THE TASK = Rewrite the listing below with every occurrence of "At what coordinates should I click to accomplish" replaced by "Which point should I click to complete", leaving everything else unchanged.

-=-=-=-=-

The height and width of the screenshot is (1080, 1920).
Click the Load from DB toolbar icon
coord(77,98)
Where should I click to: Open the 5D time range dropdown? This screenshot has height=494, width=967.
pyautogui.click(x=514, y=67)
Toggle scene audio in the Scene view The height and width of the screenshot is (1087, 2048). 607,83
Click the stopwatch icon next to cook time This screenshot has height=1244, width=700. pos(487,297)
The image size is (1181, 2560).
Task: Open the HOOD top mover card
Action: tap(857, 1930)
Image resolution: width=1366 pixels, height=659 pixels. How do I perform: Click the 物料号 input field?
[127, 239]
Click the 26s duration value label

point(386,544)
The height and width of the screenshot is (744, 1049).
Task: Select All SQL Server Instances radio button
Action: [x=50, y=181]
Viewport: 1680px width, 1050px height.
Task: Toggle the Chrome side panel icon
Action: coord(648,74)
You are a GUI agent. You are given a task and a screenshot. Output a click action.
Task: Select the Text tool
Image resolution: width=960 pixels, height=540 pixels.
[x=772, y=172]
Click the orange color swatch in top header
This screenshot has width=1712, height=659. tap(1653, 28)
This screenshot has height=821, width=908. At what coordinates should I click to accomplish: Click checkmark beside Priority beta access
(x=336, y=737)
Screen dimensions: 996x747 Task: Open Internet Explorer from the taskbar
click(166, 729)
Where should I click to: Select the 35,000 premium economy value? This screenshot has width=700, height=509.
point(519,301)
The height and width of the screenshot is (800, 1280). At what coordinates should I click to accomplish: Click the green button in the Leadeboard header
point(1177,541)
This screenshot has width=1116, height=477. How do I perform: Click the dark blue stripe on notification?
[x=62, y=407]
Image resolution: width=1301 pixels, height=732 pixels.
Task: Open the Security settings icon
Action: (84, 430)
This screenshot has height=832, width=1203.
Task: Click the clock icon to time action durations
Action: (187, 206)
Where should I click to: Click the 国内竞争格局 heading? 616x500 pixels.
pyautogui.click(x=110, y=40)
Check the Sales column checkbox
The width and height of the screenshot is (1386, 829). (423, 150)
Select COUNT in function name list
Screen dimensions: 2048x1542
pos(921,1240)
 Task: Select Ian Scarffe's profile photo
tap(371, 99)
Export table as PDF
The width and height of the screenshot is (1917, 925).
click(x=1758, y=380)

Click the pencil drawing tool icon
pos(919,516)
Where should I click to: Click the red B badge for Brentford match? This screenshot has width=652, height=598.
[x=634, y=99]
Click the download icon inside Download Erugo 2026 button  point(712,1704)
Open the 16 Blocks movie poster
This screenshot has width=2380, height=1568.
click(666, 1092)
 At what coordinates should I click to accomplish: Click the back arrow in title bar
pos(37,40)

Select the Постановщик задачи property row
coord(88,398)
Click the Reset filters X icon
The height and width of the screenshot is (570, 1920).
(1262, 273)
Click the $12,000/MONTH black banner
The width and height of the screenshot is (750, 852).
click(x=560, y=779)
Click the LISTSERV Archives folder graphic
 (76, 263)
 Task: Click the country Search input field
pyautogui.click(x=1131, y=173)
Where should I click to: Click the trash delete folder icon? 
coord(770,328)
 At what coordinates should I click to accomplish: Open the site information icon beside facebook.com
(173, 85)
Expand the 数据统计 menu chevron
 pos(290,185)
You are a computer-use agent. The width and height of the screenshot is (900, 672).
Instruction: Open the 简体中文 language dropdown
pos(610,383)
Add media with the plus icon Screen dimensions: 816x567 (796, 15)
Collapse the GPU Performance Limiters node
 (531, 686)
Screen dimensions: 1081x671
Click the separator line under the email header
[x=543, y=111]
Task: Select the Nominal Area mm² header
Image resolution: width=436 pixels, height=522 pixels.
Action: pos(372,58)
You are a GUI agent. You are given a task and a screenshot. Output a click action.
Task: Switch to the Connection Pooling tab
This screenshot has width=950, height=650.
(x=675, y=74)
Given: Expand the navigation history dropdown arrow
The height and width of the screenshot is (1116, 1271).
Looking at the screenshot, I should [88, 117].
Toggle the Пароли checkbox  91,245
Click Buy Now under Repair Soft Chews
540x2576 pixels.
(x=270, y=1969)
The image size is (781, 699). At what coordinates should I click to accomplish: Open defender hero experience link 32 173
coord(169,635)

-=-=-=-=-

THE RESPONSE =
The height and width of the screenshot is (1080, 1920).
Click the Load from DB toolbar icon
coord(77,98)
Where should I click to: Open the 5D time range dropdown? This screenshot has height=494, width=967.
pyautogui.click(x=514, y=67)
Toggle scene audio in the Scene view The height and width of the screenshot is (1087, 2048). 607,83
Click the stopwatch icon next to cook time This screenshot has height=1244, width=700. pos(487,297)
The image size is (1181, 2560).
Task: Open the HOOD top mover card
Action: tap(857, 1930)
Image resolution: width=1366 pixels, height=659 pixels. How do I perform: Click the 物料号 input field?
[127, 239]
Click the 26s duration value label

point(386,544)
The height and width of the screenshot is (744, 1049).
Task: Select All SQL Server Instances radio button
Action: [x=50, y=181]
Viewport: 1680px width, 1050px height.
Task: Toggle the Chrome side panel icon
Action: coord(648,74)
You are a GUI agent. You are given a task and a screenshot. Output a click action.
Task: Select the Text tool
Image resolution: width=960 pixels, height=540 pixels.
[x=772, y=172]
Click the orange color swatch in top header
This screenshot has width=1712, height=659. tap(1653, 28)
This screenshot has height=821, width=908. Which point should I click to complete: Click checkmark beside Priority beta access
(x=336, y=737)
Screen dimensions: 996x747 Task: Open Internet Explorer from the taskbar
click(166, 729)
Where should I click to: Select the 35,000 premium economy value? This screenshot has width=700, height=509.
point(519,301)
The height and width of the screenshot is (800, 1280). Which point should I click to complete: Click the green button in the Leadeboard header
point(1177,541)
This screenshot has width=1116, height=477. How do I perform: Click the dark blue stripe on notification?
[x=62, y=407]
Image resolution: width=1301 pixels, height=732 pixels.
Task: Open the Security settings icon
Action: (84, 430)
This screenshot has height=832, width=1203.
Task: Click the clock icon to time action durations
Action: (187, 206)
Where should I click to: Click the 国内竞争格局 heading? 616x500 pixels.
pyautogui.click(x=110, y=40)
Check the Sales column checkbox
The width and height of the screenshot is (1386, 829). (423, 150)
Select COUNT in function name list
Screen dimensions: 2048x1542
pos(921,1240)
 Task: Select Ian Scarffe's profile photo
tap(371, 99)
Export table as PDF
The width and height of the screenshot is (1917, 925).
click(x=1758, y=380)

Click the pencil drawing tool icon
pos(919,516)
Where should I click to: Click the red B badge for Brentford match? This screenshot has width=652, height=598.
[x=634, y=99]
Click the download icon inside Download Erugo 2026 button  point(712,1704)
Open the 16 Blocks movie poster
This screenshot has width=2380, height=1568.
click(666, 1092)
 Which point should I click to complete: Click the back arrow in title bar
pos(37,40)

Select the Постановщик задачи property row
coord(88,398)
Click the Reset filters X icon
The height and width of the screenshot is (570, 1920).
(1262, 273)
Click the $12,000/MONTH black banner
The width and height of the screenshot is (750, 852).
click(x=560, y=779)
Click the LISTSERV Archives folder graphic
 (76, 263)
 Task: Click the country Search input field
pyautogui.click(x=1131, y=173)
Where should I click to: Click the trash delete folder icon? 
coord(770,328)
 Which point should I click to complete: Open the site information icon beside facebook.com
(173, 85)
Expand the 数据统计 menu chevron
 pos(290,185)
You are a computer-use agent. The width and height of the screenshot is (900, 672).
Instruction: Open the 简体中文 language dropdown
pos(610,383)
Add media with the plus icon Screen dimensions: 816x567 (796, 15)
Collapse the GPU Performance Limiters node
 (531, 686)
Screen dimensions: 1081x671
Click the separator line under the email header
[x=543, y=111]
Task: Select the Nominal Area mm² header
Image resolution: width=436 pixels, height=522 pixels.
Action: pos(372,58)
You are a GUI agent. You are given a task and a screenshot. Output a click action.
Task: Switch to the Connection Pooling tab
This screenshot has width=950, height=650.
(x=675, y=74)
Given: Expand the navigation history dropdown arrow
The height and width of the screenshot is (1116, 1271).
Looking at the screenshot, I should [88, 117].
Toggle the Пароли checkbox  91,245
Click Buy Now under Repair Soft Chews
540x2576 pixels.
(x=270, y=1969)
The image size is (781, 699). Which point should I click to complete: Open defender hero experience link 32 173
coord(169,635)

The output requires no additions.